:: Work to be completed ::
Starting at the line that contains "591x700 pixels.", write out every line through the end of the records below exactly as it appears, and leave out all pictures.

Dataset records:
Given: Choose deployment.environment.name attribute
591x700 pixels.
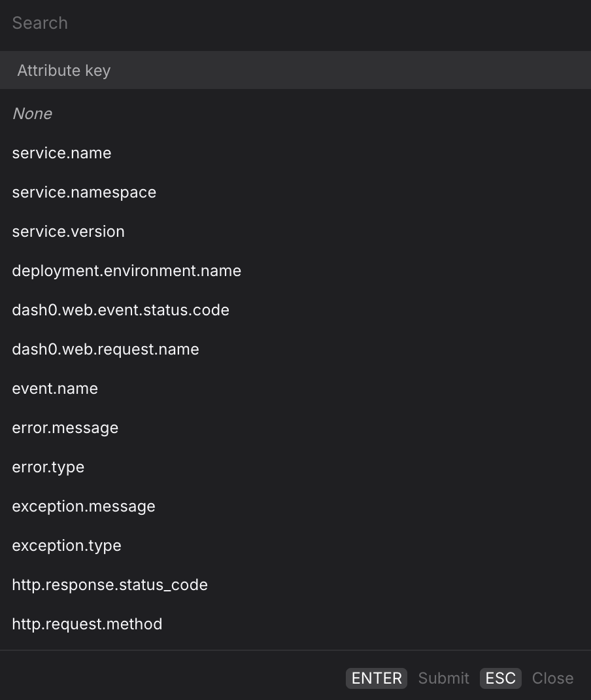Looking at the screenshot, I should coord(126,270).
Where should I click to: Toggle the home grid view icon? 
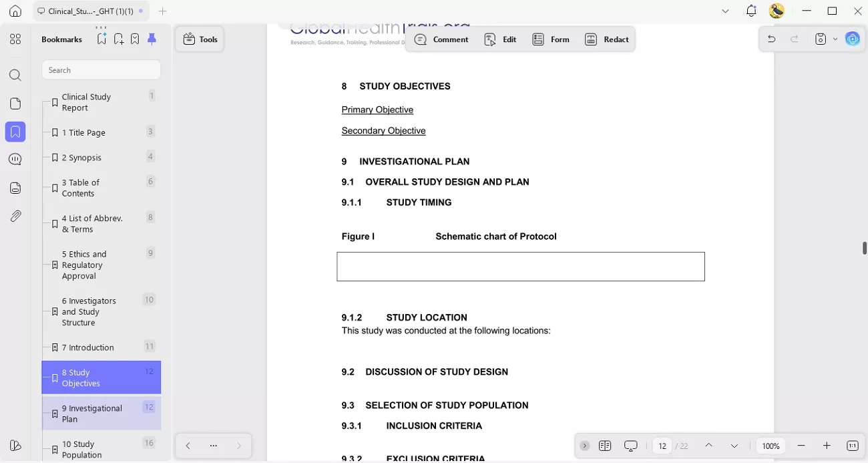point(15,39)
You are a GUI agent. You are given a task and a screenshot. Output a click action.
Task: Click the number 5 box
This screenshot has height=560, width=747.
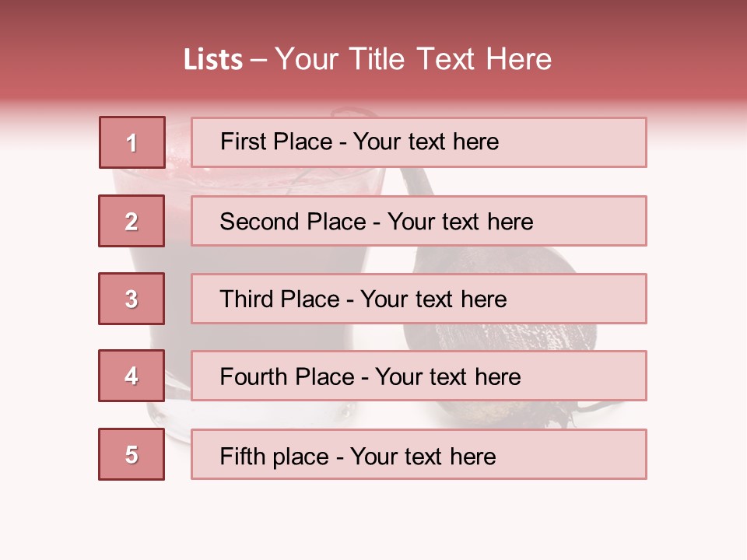[x=132, y=454]
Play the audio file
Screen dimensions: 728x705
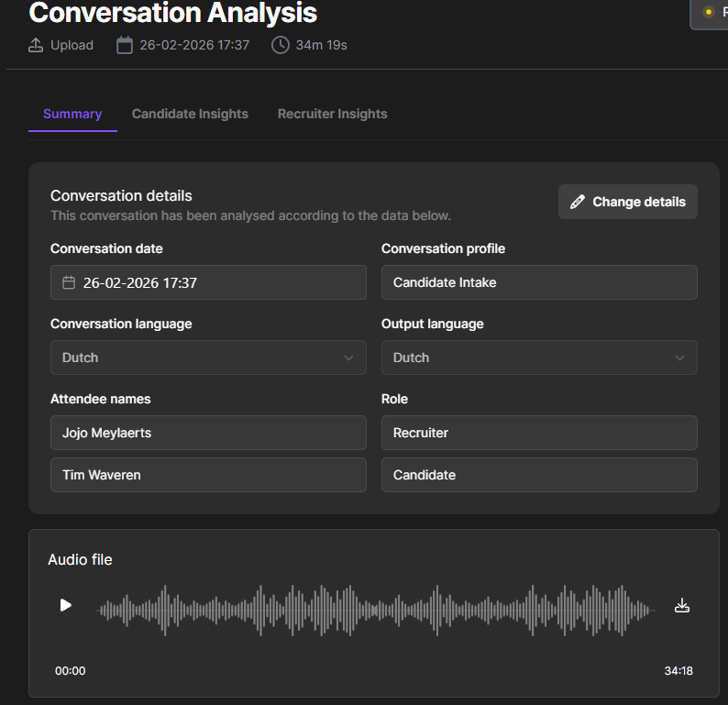point(65,605)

:: Result for this task ::
591x700 pixels.
Looking at the screenshot, I should coord(126,270).
Where should I click to: Toggle the home grid view icon? 
point(15,39)
You are a GUI agent. You are given a task and a screenshot. Output a click action.
Task: Click the number 5 box
This screenshot has height=560, width=747.
[x=132, y=454]
Play the audio file
Screen dimensions: 728x705
point(65,605)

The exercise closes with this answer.